We began our lunch with some soft summer drinks to quench our thirst. Coconut water with fresh pineapple juice (£2.95) is actually quite subtle and the fruit doesn’t overpower the natural sweetness of the coconut.

Even better is the Chilli & Lime Spritzer (£2.75) made with fresh herbs and sparkling water, as this really set the mood for the meal and perfectly accompanied all the dishes.

The starters section is perfect for sharing, rolling and dipping, as each dish arrives with its own specific sauce.

Veggie Goi Cuon (£4.50) are fresh rice paper summer rolls packed with herbs, vermicelli, pickles, carrot and lettuce. Served cold they are summer on a plate, and delicious dipped in peanut sauce (I’ve never tasted one so peanutty).

Muc Chien Gion (£6.95) is fried baby squid, a much lighter version than your usual Spanish calamari tapas as they are rolled in potato starch instead of batter which absorbs much less of the oil they are fried in. There is a lovely bit of theatre and participation as they arrive when you are instructed to make you own dipping sauce from the salt, pepper, small chillies, and fresh lime.
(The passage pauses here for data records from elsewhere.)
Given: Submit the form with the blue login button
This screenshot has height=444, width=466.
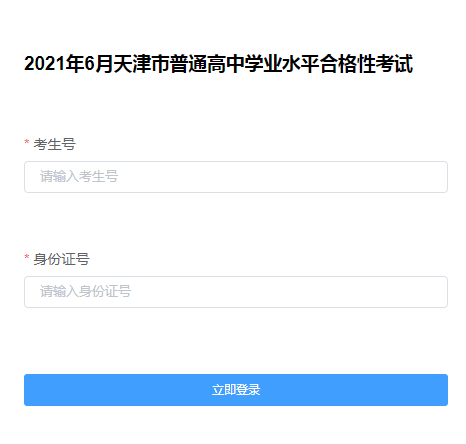Looking at the screenshot, I should click(x=236, y=390).
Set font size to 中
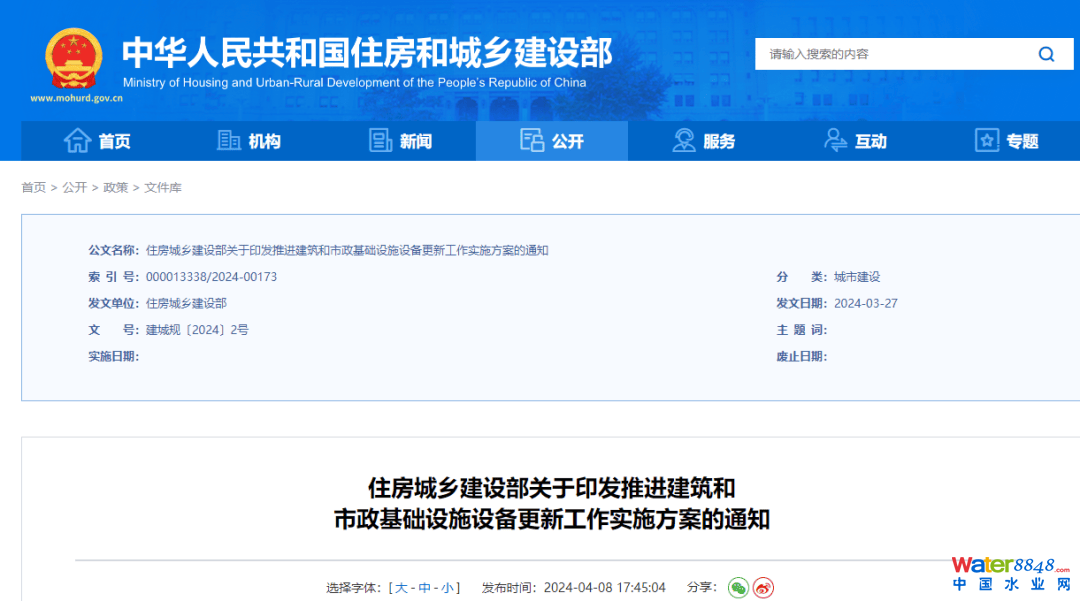The width and height of the screenshot is (1080, 601). [425, 588]
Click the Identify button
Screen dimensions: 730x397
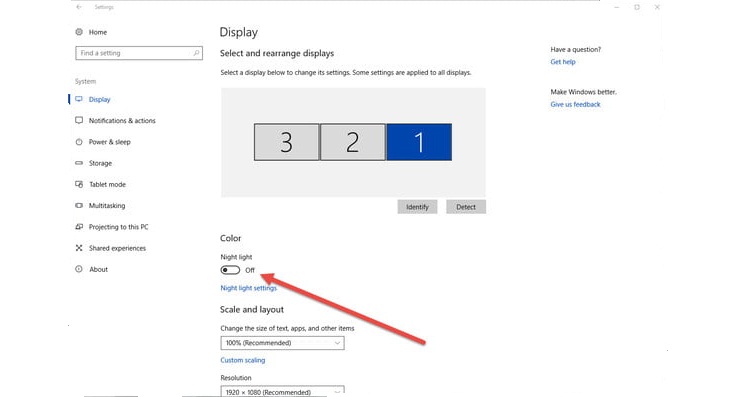tap(417, 207)
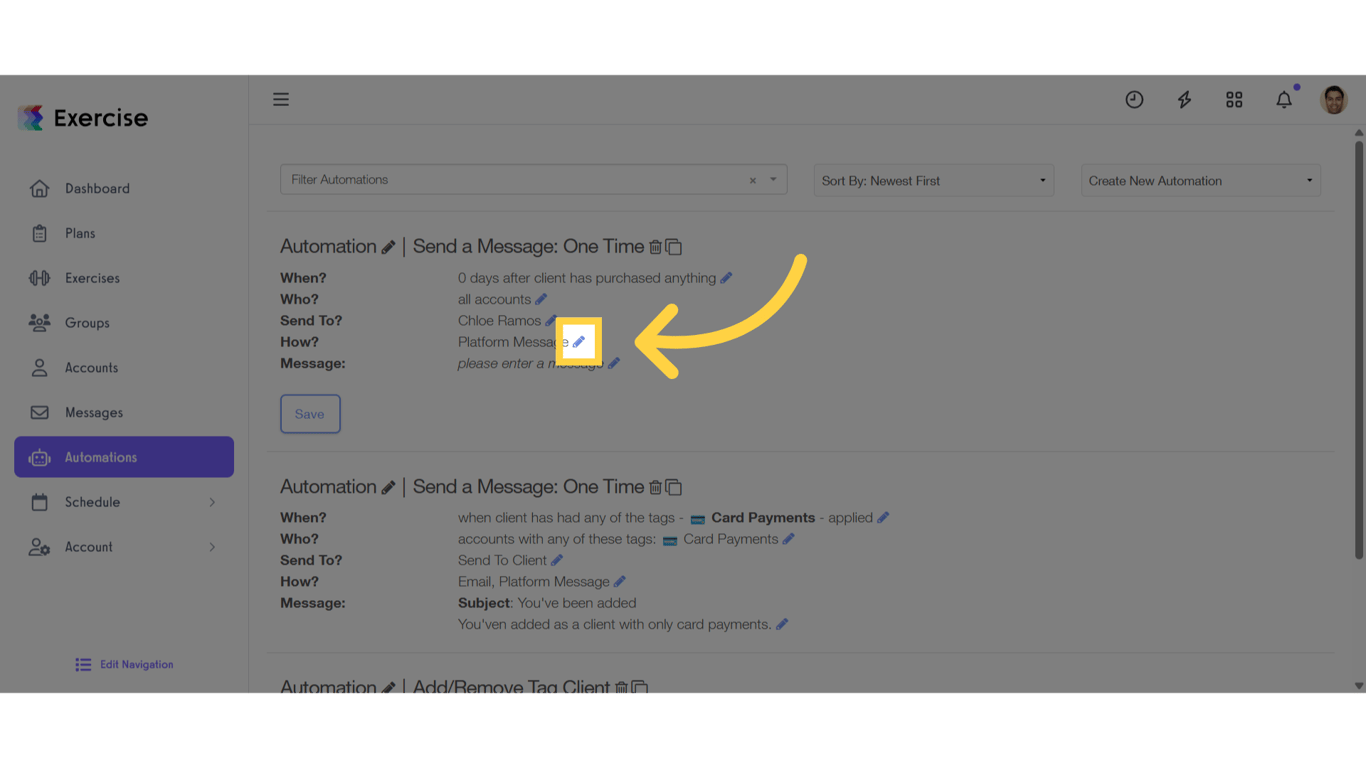Image resolution: width=1366 pixels, height=768 pixels.
Task: Edit the 'Send To' recipient Chloe Ramos
Action: pyautogui.click(x=550, y=320)
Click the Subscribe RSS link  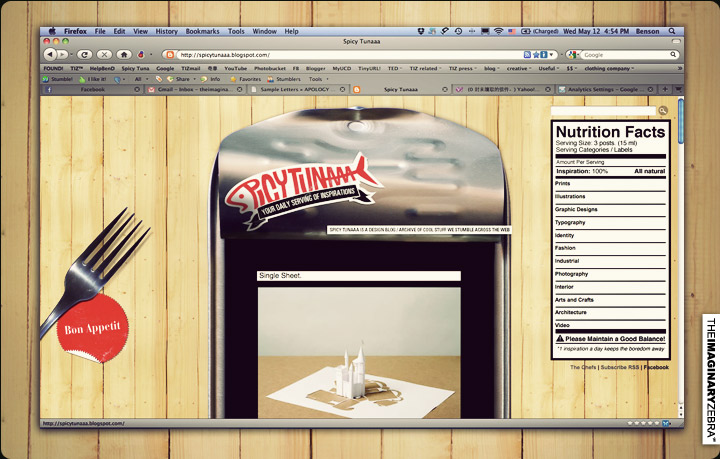(x=620, y=367)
We got thoroughly stuck in, the resulting paste tangy and fantastic with the light squid.

You’d be hard pressed to find many salads as tasty as the Vietnamese Goi they serve here, and on a sweltering day like the day we visited they are spot on.
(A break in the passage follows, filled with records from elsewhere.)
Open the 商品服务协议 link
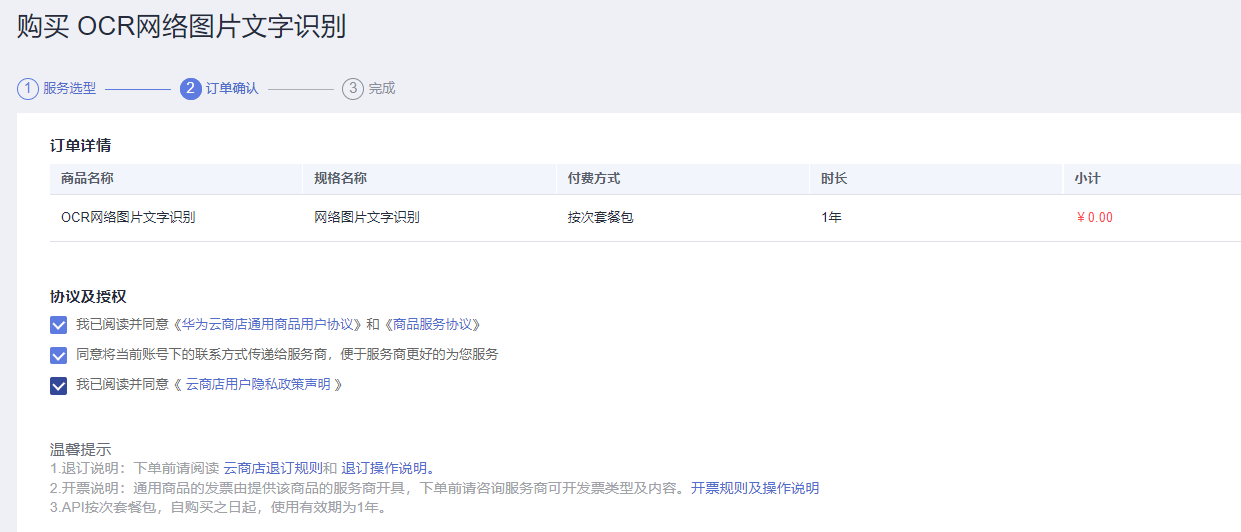 click(x=433, y=325)
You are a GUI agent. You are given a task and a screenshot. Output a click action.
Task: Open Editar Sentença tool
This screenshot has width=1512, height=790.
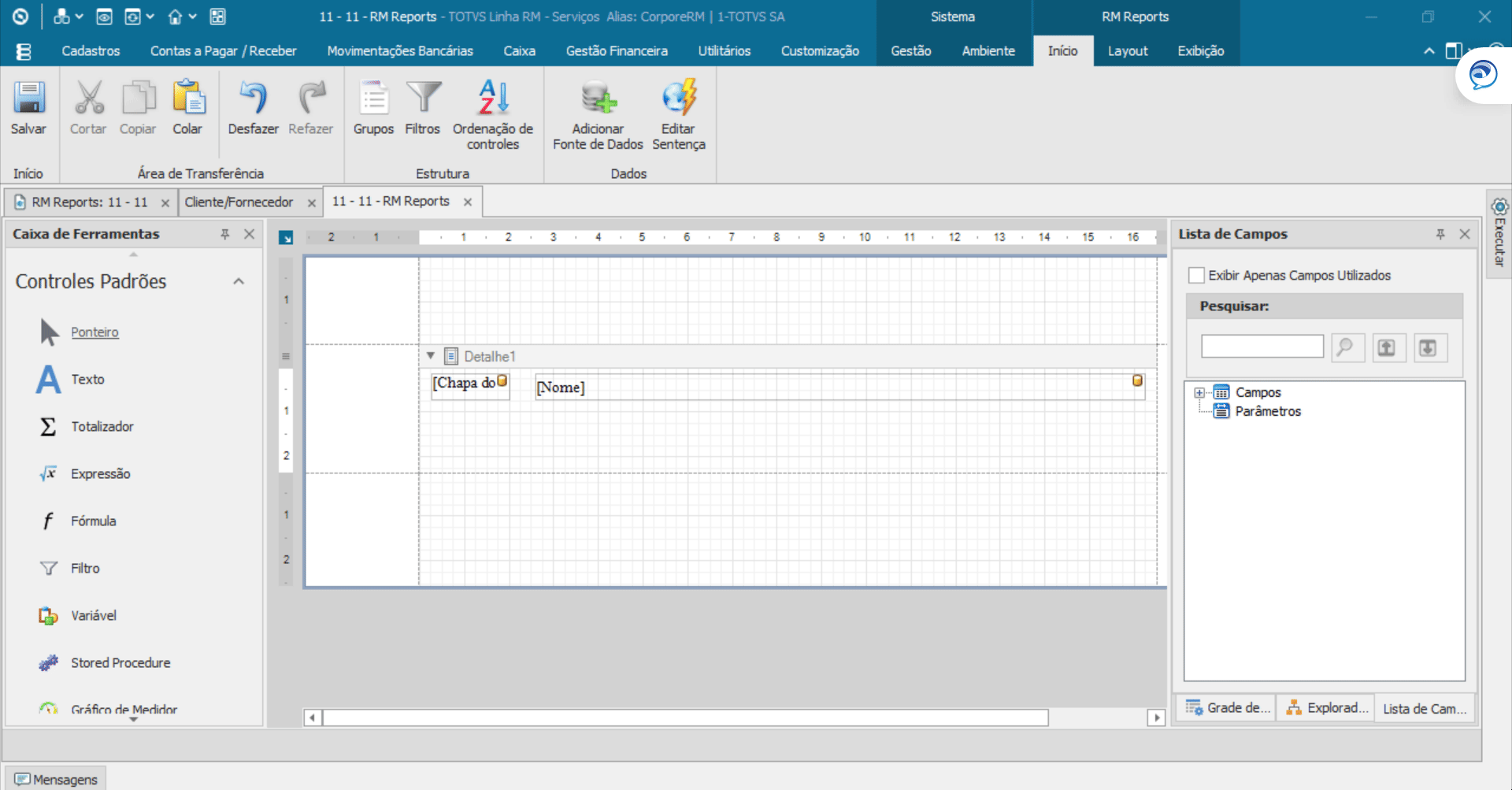679,98
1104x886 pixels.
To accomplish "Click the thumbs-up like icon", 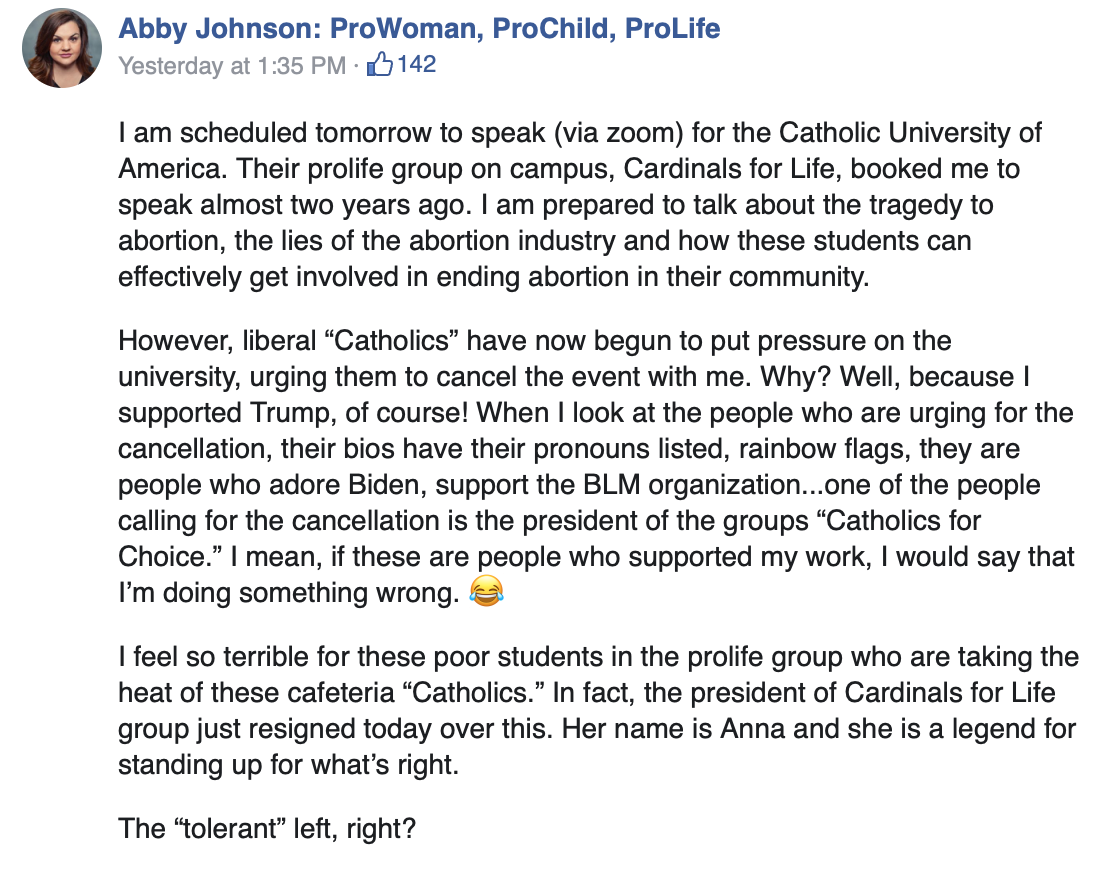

Goi Chay (£6.95) is an ample tower of shredded salad comprising of carrots, green cabbage, onions, basil, mint, coriander, and a chilli ginger dressing made with rice vinegar and lime juice, the whole plate offering some medium heat but not too spicy.
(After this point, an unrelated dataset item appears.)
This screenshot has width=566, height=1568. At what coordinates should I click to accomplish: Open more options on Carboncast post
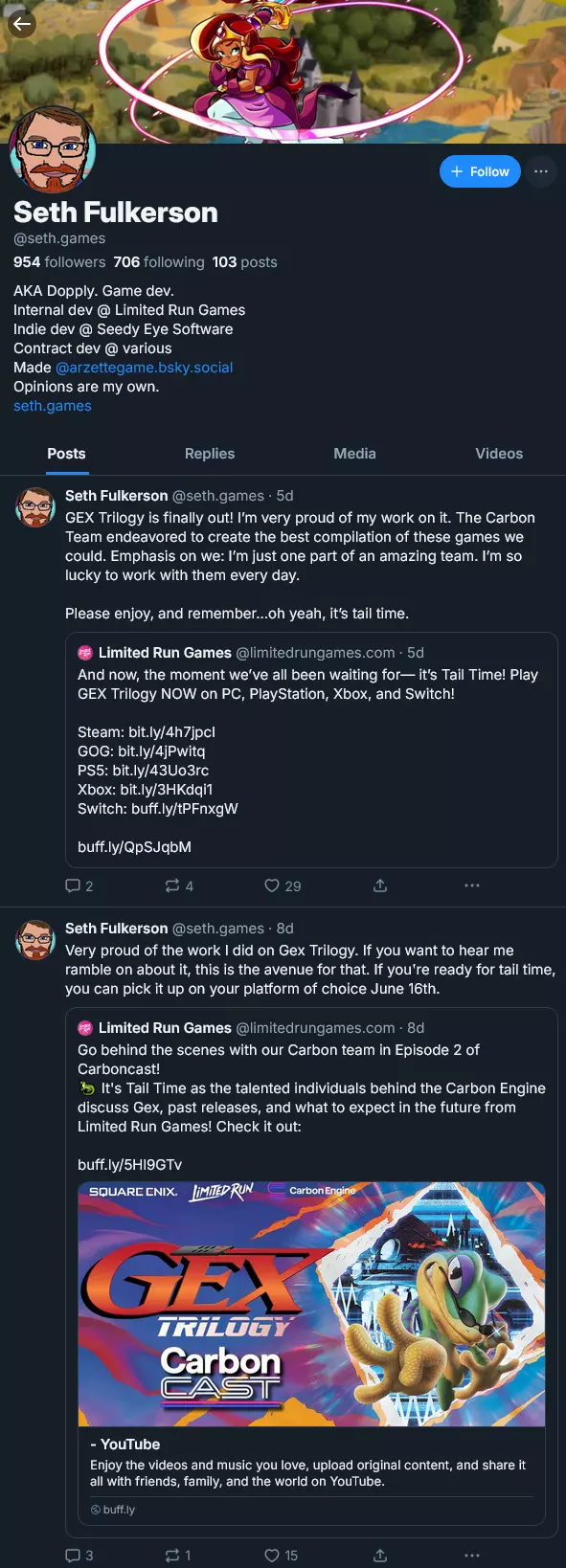(x=472, y=1556)
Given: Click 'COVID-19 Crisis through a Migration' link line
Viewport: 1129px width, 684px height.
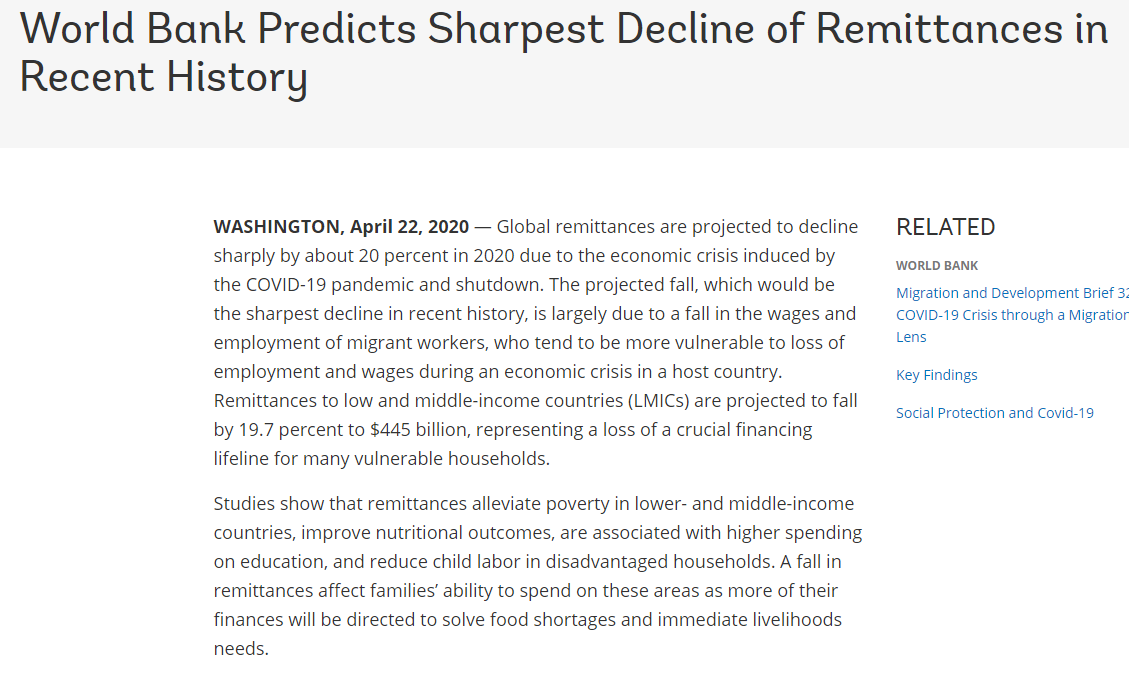Looking at the screenshot, I should click(1011, 315).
We also tried one of the new dishes – Com Tam (broken rice) with Crispy Beef in Betal Leaf (£9.25) which is a one-stop bowl of rice with wok-fried Chinese leaf, radish, cucumber, and pickled mooli finished with peanuts, herbs and fresh chillies. The beef is unusual, served like a rolled dried kebab and delicately spiced, again lean and healthy. Definitely worth a try.

And we couldn’t have visited without ordering the Vietnamese national dish from which the restaurant takes its name – Pho, Vietnamese noodle soup.

With nearly twenty to choose from, each has its own distinctive broth that differ greatly from each other. They also differ from Thai noodle soups as they are cooked for longer (they take at least 12 hours to prepare) allowing the tastes and aromas to really come through. With more fish sauce and fewer chillies used, they tend to be more pungent and less spicy.

Served with a big wooden paddle spoon, mint, basil, coriander, lime and beansprouts are served on the side allowing you to tailor your soup to your own personal taste; along with the sauces on the table of chilli paste for a bigger kick, fish sauce for extra saltiness, and garlic vinegar for sourness.

We opted for Spicy Green (£9.75) with chicken breast which packs a mean punch, and Pho Nam Rom (£8.75) with enoki and shitake mushrooms which is more delicate and fragrant. These steaming lip-smacking dishes are the perfect comfort food and an amazing hangover cure, should you ever need one.

After the refreshing soft drinks we started with, we continued along the herby route with a minty Phojito (£6.95) and a Lemon & Basil Martini (£7.25) both of which are made with Nep Phu Loc clear rice spirit, and both of which are very strong. We recommend just the one if you’re heading back to work.

Lunch drew to a close with a palate-cleansing Kem Sorbet made with over 55% fresh strawberries and basil. Beautifully fruity. And summery. As was our entire lunch.

This menu definitely does what it says on the tin. Try Pho Manchester this summer.